I would feel very uncomfortable if a building licked my face. But that’s kinda the cool part: we’ll have a chance to design a new relationship between buildings and people. One that isn’t exactly like our relationship with buildings, or our relationship with equipment, or our relationship with animals, or our relationship with other people. It will have to be something entirely new. It’s Keith’s belief that this may become a core competency of architects in the future - designing the relationships between humans and their buildings.

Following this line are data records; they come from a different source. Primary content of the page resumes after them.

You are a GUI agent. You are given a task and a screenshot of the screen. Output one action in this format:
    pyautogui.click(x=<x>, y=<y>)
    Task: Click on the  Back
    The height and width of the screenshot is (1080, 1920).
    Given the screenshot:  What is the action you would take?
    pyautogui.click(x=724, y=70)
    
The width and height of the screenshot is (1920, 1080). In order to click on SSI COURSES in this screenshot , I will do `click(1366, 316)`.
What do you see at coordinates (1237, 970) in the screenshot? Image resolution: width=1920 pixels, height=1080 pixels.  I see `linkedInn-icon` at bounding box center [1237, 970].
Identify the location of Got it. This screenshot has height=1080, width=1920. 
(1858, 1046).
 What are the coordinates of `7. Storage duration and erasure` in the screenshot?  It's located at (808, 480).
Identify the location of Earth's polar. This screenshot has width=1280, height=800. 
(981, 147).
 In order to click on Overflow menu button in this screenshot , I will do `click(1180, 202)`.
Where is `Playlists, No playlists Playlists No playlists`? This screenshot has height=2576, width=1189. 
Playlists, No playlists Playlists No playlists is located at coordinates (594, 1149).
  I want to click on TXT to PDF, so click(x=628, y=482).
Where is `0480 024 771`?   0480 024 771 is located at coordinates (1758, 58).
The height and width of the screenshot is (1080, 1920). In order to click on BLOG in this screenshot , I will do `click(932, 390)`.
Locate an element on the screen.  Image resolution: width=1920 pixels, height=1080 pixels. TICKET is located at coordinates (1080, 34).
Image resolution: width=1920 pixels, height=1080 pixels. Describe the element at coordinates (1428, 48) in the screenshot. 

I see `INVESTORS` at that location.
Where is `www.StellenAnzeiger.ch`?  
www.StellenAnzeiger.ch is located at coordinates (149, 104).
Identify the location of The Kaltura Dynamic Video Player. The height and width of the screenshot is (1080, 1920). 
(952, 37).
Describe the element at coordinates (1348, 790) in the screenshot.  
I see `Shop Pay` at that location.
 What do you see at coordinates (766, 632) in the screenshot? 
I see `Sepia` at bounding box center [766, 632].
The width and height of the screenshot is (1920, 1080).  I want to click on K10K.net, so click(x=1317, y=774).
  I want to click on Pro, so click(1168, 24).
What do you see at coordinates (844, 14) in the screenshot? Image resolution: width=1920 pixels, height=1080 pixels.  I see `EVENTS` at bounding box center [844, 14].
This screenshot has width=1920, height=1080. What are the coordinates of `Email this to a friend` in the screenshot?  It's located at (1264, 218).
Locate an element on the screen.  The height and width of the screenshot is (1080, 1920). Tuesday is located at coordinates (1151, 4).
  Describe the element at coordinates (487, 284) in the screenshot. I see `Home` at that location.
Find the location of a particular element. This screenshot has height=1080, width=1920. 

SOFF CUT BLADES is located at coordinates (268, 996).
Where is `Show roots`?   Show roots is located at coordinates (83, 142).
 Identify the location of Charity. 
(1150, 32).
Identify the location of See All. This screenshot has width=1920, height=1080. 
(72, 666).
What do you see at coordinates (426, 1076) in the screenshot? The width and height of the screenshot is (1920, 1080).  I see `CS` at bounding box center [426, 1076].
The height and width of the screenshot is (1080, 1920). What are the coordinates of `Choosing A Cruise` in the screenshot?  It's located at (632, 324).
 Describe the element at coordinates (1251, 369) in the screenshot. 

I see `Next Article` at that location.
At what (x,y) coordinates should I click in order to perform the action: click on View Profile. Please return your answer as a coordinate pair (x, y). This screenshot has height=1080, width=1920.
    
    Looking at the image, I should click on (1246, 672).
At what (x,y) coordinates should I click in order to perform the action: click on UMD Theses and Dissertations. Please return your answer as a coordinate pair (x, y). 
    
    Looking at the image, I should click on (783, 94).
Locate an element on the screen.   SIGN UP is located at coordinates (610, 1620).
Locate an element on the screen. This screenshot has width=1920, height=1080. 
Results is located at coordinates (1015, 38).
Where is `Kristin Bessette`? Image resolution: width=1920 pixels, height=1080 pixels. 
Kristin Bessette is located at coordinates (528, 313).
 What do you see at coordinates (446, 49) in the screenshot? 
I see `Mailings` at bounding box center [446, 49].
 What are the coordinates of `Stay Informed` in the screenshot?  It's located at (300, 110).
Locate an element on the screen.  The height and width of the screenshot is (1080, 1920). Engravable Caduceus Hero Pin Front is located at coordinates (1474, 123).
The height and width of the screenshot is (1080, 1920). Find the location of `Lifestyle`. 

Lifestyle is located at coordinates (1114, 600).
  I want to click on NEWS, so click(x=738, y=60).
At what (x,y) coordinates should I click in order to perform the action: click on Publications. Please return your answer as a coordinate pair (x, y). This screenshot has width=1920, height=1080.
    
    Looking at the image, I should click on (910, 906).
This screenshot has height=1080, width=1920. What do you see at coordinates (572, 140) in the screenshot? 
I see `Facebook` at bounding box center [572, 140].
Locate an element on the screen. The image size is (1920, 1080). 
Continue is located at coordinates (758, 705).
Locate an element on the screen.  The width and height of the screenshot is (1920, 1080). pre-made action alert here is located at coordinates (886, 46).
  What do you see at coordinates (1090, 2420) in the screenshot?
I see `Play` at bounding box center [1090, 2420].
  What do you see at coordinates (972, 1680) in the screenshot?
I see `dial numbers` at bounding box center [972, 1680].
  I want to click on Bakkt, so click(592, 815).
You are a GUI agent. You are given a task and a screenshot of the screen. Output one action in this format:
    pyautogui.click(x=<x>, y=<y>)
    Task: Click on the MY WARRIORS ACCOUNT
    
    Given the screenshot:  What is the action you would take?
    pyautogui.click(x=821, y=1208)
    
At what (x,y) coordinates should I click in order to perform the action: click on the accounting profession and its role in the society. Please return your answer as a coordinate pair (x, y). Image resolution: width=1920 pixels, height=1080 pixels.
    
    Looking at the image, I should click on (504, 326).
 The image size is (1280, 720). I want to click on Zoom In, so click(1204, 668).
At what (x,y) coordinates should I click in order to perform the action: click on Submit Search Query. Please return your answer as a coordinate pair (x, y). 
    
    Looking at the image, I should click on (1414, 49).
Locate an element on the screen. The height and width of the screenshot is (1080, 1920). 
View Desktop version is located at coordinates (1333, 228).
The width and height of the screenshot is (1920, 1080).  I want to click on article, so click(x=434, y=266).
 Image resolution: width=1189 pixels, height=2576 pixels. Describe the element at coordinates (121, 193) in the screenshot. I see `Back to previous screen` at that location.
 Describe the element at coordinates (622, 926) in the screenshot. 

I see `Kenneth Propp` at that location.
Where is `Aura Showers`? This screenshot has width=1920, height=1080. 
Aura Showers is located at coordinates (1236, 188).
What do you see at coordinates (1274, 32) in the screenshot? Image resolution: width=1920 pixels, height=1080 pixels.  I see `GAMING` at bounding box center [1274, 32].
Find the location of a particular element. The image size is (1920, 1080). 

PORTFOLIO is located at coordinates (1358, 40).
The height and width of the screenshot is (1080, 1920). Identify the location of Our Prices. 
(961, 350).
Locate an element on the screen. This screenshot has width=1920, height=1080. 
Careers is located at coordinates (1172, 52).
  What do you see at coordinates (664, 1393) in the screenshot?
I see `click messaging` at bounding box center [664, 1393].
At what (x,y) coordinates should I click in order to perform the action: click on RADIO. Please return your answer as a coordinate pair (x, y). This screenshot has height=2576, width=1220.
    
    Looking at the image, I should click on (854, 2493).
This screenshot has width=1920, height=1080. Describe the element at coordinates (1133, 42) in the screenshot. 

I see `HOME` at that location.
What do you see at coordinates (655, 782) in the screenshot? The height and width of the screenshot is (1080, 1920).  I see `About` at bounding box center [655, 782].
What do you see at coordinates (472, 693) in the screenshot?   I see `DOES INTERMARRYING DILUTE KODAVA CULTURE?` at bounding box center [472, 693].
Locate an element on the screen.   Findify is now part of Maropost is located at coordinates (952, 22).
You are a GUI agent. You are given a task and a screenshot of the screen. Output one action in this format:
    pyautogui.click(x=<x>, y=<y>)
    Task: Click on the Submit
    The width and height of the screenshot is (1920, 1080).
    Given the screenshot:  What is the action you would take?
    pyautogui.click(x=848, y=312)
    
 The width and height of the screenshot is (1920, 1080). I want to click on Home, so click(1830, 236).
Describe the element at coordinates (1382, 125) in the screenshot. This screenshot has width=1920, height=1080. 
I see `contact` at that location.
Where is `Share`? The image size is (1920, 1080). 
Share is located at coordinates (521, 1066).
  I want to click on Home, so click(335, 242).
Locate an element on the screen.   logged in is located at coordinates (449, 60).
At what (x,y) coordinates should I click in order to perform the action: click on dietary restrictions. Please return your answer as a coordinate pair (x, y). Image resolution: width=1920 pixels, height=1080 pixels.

Whatever form a ‘conscious’ building eventually takes, it seems that architects should be central to its design, since we’re the ones that have been designing the relationships between humans and buildings for all of history. We determine how someone interacts with a building through the arrangement of physical materials. Hopefully, through the thoughtful arrangement of inanimate, lifeless things, we make a space that is ‘alive’ with emotion and energy, after humans have been added to it. This would involve adding a new, third thing: a machine intelligence that mediates between the physical creation and its human occupants, keeping them company, assisting with their work, and guarding their safety. In essence, like a really smart horse (or dog, or cat).
Representation engineering: A top-down approach to ai transparency, AZou,LPhan, S Chen, J, Campbell,PGuo, R Ren,APan, X Yin, M Mazeika…arXiv preprint arXiv:2310.01405, 2023•arxiv.org
Ominously, researchers also found that appealing to the LLM’s ‘emotional state’ increased its compliance, even with harmful instructions: “In fact, humans tend to comply more in a positive mood than a negative mood. Using the 500 harmful instructions set from Zou et al. (2023), we measure the chatbot’s compliance rate to harmful instructions when being emotion-controlled. Surprisingly, despite the LLaMA-chat model’s initial training with RLHF to always reject harmful instructions, shifting the model’s moods in the positive direction significantly increases its compliance rate with harmful requests. This observation suggests the potential to exploit emotional manipulation to circumvent LLMs’ alignment.” In other words, you might be able to get an LLM to give you instructions on how to make meth, if you seemed sufficiently happy and cheerful in your request.